/---

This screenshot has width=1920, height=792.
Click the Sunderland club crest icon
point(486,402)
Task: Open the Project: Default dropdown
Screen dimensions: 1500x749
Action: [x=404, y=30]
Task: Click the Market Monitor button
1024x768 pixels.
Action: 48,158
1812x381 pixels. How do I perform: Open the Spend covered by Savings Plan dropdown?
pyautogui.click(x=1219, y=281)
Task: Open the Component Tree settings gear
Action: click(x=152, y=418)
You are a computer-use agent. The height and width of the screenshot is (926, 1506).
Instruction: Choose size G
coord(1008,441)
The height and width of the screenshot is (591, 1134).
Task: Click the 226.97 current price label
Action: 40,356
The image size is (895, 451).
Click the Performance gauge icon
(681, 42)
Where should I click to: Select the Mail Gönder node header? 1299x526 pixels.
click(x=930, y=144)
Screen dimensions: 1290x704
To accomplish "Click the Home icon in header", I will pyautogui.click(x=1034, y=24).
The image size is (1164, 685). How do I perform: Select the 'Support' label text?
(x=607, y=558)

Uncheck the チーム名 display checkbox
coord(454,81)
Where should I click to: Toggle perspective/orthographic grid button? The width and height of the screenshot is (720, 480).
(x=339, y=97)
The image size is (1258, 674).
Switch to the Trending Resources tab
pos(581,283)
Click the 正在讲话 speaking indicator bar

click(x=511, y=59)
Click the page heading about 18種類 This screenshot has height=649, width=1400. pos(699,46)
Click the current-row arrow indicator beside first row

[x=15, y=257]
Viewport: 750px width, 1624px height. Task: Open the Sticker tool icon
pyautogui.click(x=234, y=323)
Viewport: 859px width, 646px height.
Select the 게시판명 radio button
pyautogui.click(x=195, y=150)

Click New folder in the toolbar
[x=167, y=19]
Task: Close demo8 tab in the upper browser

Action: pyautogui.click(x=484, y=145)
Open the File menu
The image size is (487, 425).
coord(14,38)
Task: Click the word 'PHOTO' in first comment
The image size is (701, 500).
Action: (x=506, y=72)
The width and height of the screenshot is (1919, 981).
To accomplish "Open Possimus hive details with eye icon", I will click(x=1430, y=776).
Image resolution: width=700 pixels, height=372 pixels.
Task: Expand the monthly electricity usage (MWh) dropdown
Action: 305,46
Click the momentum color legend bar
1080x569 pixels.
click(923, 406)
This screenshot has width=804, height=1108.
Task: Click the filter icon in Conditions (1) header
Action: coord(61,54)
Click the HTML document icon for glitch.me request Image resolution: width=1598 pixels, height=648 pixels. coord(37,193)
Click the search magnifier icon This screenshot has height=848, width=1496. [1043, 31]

\---

**WORK REQUEST**
Starting at the line with "Task: Click the word 'PHOTO' in first comment", retype each line through the final one in the data above, unchanged and with nothing added.

**RESPONSE TO THIS EXERCISE**
Task: Click the word 'PHOTO' in first comment
The image size is (701, 500).
Action: (x=506, y=72)
The width and height of the screenshot is (1919, 981).
To accomplish "Open Possimus hive details with eye icon", I will click(x=1430, y=776).
Image resolution: width=700 pixels, height=372 pixels.
Task: Expand the monthly electricity usage (MWh) dropdown
Action: 305,46
Click the momentum color legend bar
1080x569 pixels.
click(923, 406)
This screenshot has width=804, height=1108.
Task: Click the filter icon in Conditions (1) header
Action: coord(61,54)
Click the HTML document icon for glitch.me request Image resolution: width=1598 pixels, height=648 pixels. coord(37,193)
Click the search magnifier icon This screenshot has height=848, width=1496. [1043, 31]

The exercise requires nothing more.